[START]

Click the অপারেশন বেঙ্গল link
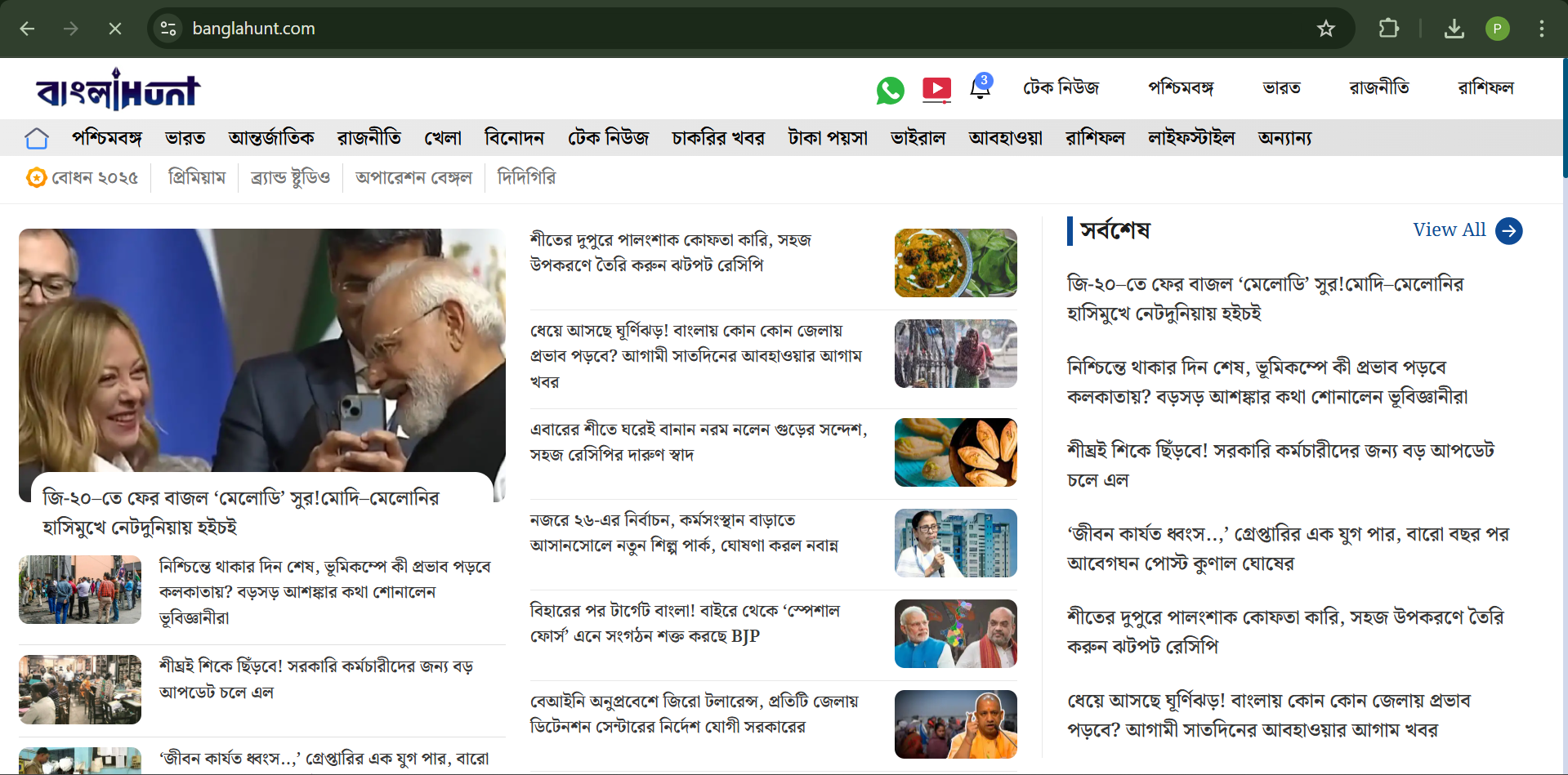The width and height of the screenshot is (1568, 775). (413, 177)
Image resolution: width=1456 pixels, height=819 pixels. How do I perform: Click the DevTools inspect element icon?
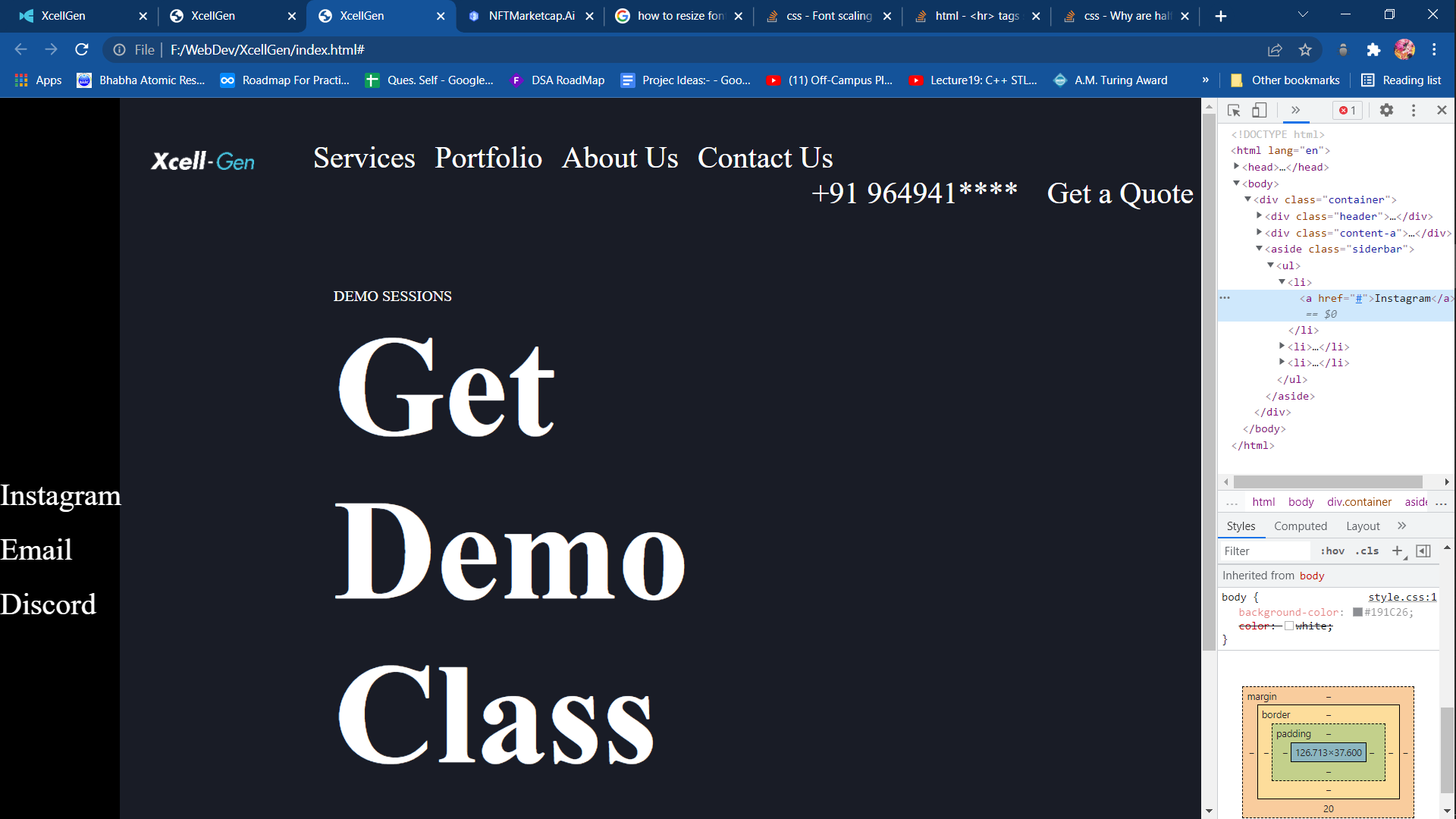tap(1234, 110)
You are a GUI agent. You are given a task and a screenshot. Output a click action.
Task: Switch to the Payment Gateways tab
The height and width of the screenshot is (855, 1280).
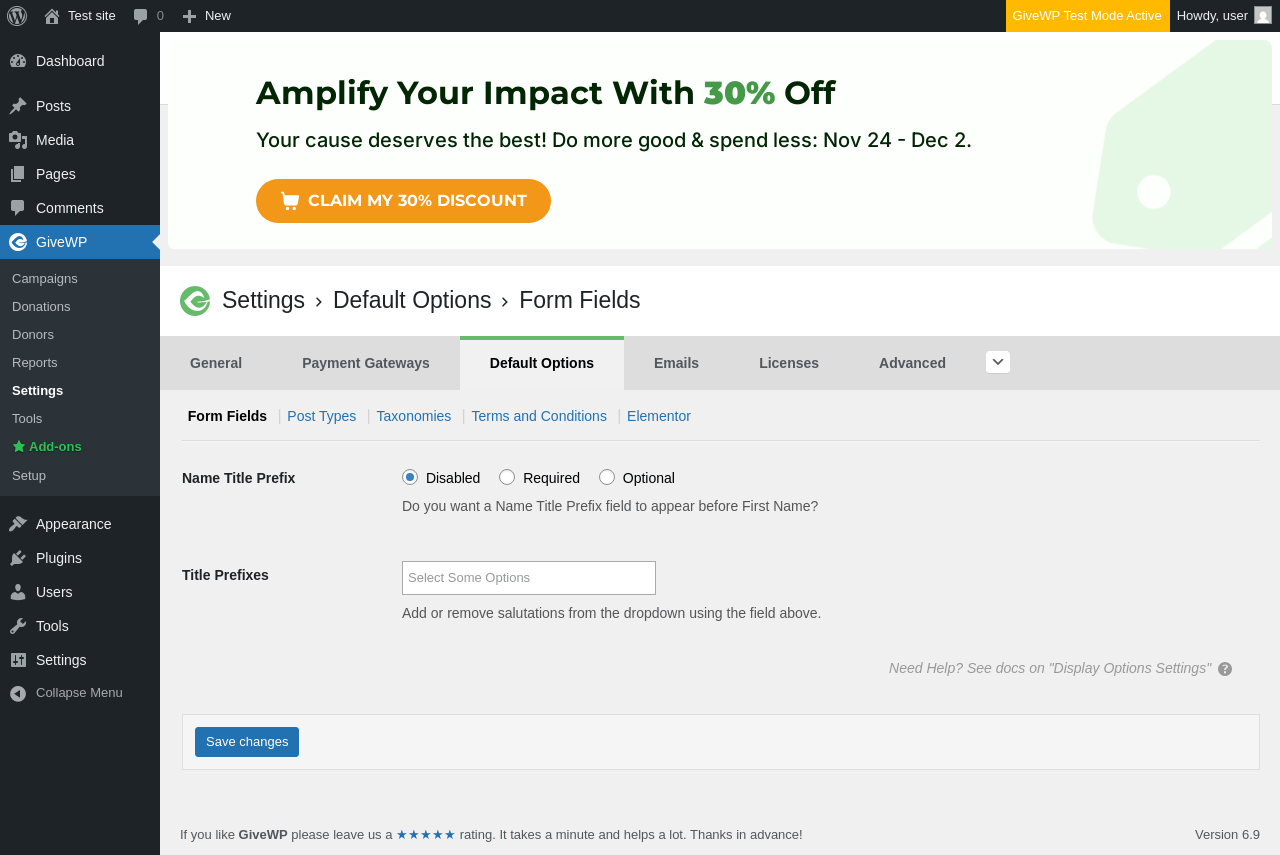[366, 363]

[END]

● **Task brief**: Render the records above as a two-column CSV with the headers instruction and answer, one row per record, placing each field in double quotes and replacing any line breaks with spaces. Leave the pictures out.

● **Solution for this exercise**:
instruction,answer
"Click the অপারেশন বেঙ্গল link","The width and height of the screenshot is (1568, 775). (413, 177)"
"Image resolution: width=1456 pixels, height=819 pixels. How do I perform: Click the DevTools inspect element icon?","tap(1234, 110)"
"You are a GUI agent. You are given a task and a screenshot. Output a click action. Task: Switch to the Payment Gateways tab The height and width of the screenshot is (855, 1280).","[366, 363]"